Although my statement above was referencing how slow LR is when working with 5Ds files, I have not tried any other profiles out of sheer laziness and being too busy.
Daan B wrote:
In this thread Adobe provides medium contrast profiles that resemble the default profiles used with former Canon bodies:
Tried the 'Medium Contrast' profile from MadmanChan; definitely better as far as the contrast goes, and significantly toned down the red hues in the shadows. Now looks a very light touch greenish, but I might have to work with a few files to re-calibrate my brain.
Peter Figen wrote:
What I want to know is on what planet they thought their default contrast curves were on any level acceptable, unless someone was working visually on an unusually flat uncalibrated monitor. We went through an entire thread a few months ago started by Bruce in Philly which showed just how bad Adobe's new defaults were. Thankfully there are other, better solutions our there.
Unfortunately the LR/ACR mraw and sraw profiles are still unusable IMO (green color cost in the shadows).
Jeff wrote:
How do you guys like the Adobe-provided 'Medium Contrast' profile?
How do I get it to work with 5D III? The LR6 profiles are way too contrasty and I now have to use -10 as my default contrast and more shadow and highlight recovery. I can make a preset, but be nice to have it as profile option.
Not sure if that would work or not, as I'm pretty sure the raw data from each camera is quite different. You could search for some different 5DIII profiles and see how you like them.
That being said, if you must give it a shot, just try renaming the 5Ds profile to however the default 5DIII profiles are named, and put it in the camera profiles folder and see if it works.
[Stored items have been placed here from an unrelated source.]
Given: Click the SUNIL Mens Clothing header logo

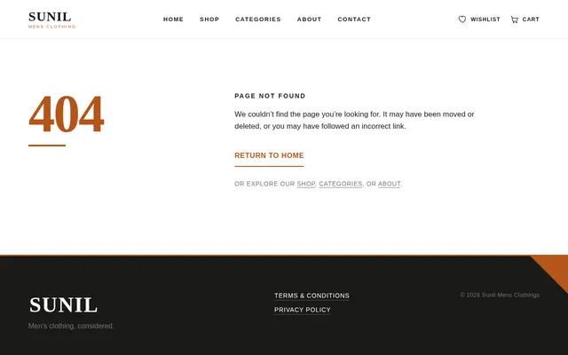Looking at the screenshot, I should click(51, 20).
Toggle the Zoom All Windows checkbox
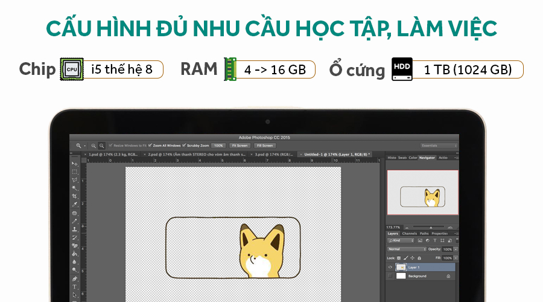The image size is (543, 302). [x=150, y=146]
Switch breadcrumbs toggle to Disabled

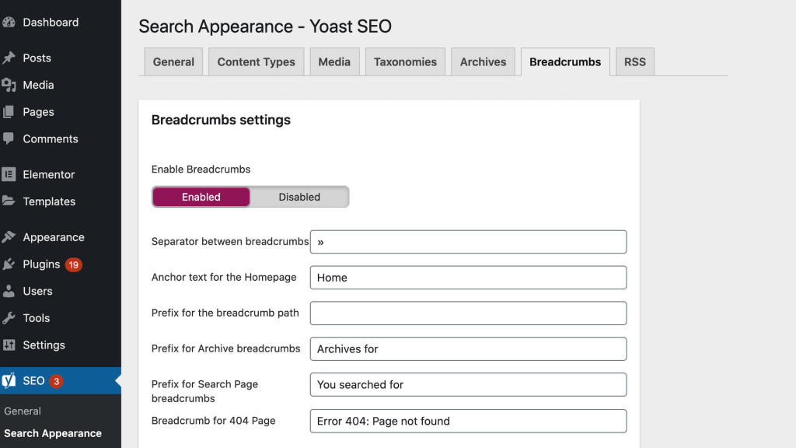(x=299, y=198)
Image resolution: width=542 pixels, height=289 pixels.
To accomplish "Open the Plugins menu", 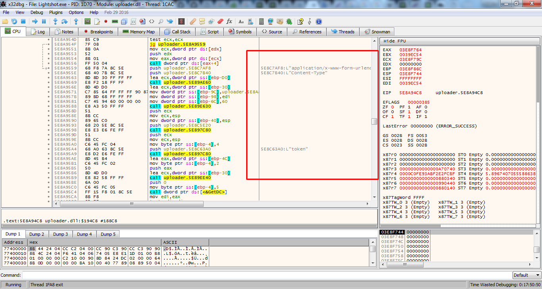I will 56,12.
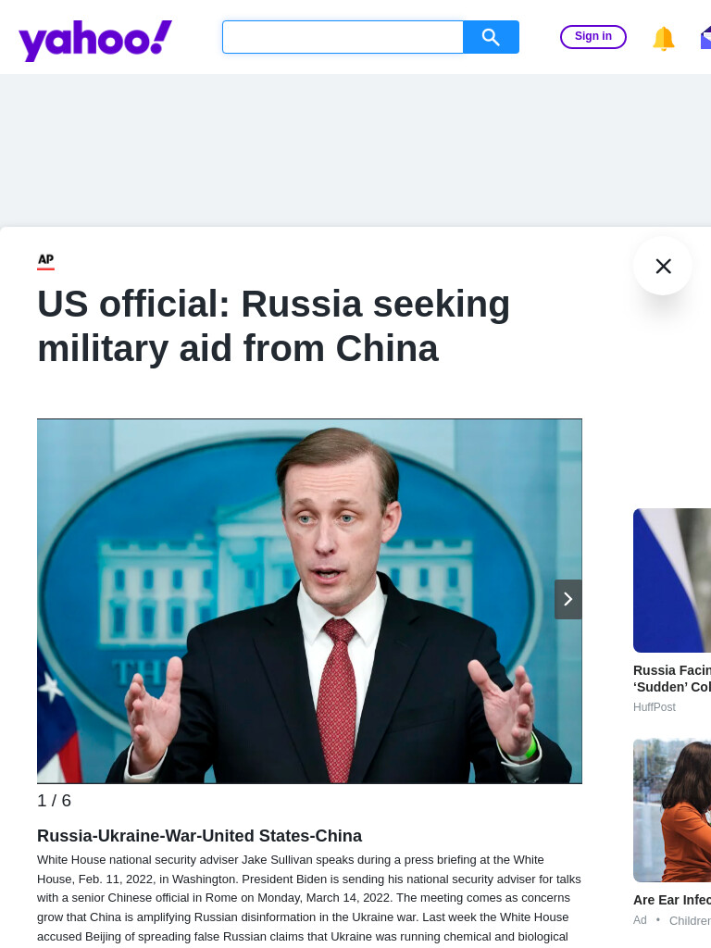Click the Ad label under ear infection story
This screenshot has width=711, height=948.
[640, 920]
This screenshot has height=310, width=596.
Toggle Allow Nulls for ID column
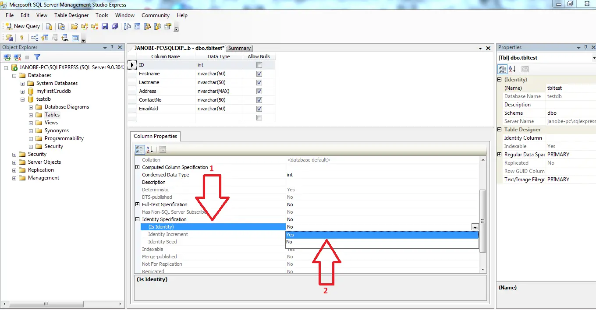coord(259,65)
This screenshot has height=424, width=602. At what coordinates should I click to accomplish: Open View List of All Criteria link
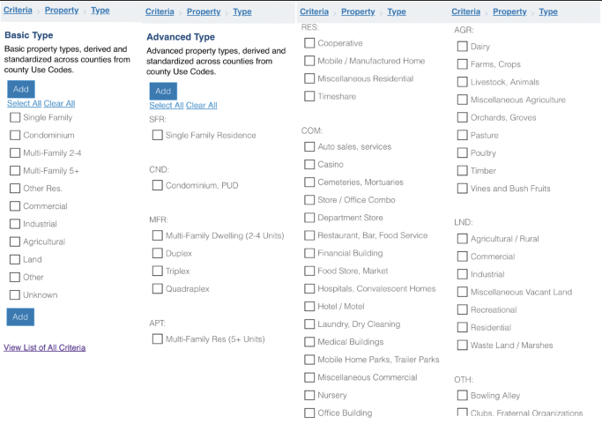[x=45, y=347]
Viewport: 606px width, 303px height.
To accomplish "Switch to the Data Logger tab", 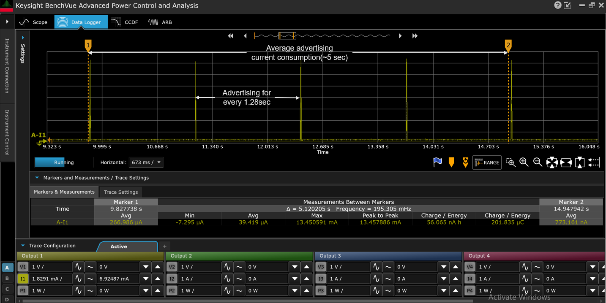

Never tried it, who knows?
That Medium Contrast 5Ds profile really takes the edge off, and shadow/highlight adjustments are now much more similar to all other Canon bodies I've owned.
Pixel Perfect wrote:
How do I get it to work with 5D III? The LR6 profiles are way too contrasty and I now have to use -10 as my default contrast and more shadow and highlight recovery. I can make a preset, but be nice to have it as profile option.
Weirdly enough, the camera input icc profiles for the 5DS and 5D3 in Capture One are exactly the same. I mean they are the same freaking profile just re-named. When Phase first supported the new camera, they were using the 5D3 profile temporarily, when then went permanent, all they did was re-name the 5D3 profile (I confirmed this in ColorThink) and went with it. The color response if great as is the contrast response. Never could get an explanation why the 5D3 profile works so well when the CFA is supposed to be different. Regardless, no complaints here.
Wow, interesting. Makes you wonder how Adobe could possibly have decided to ramp up the contrast so much between the two models if so little had changed.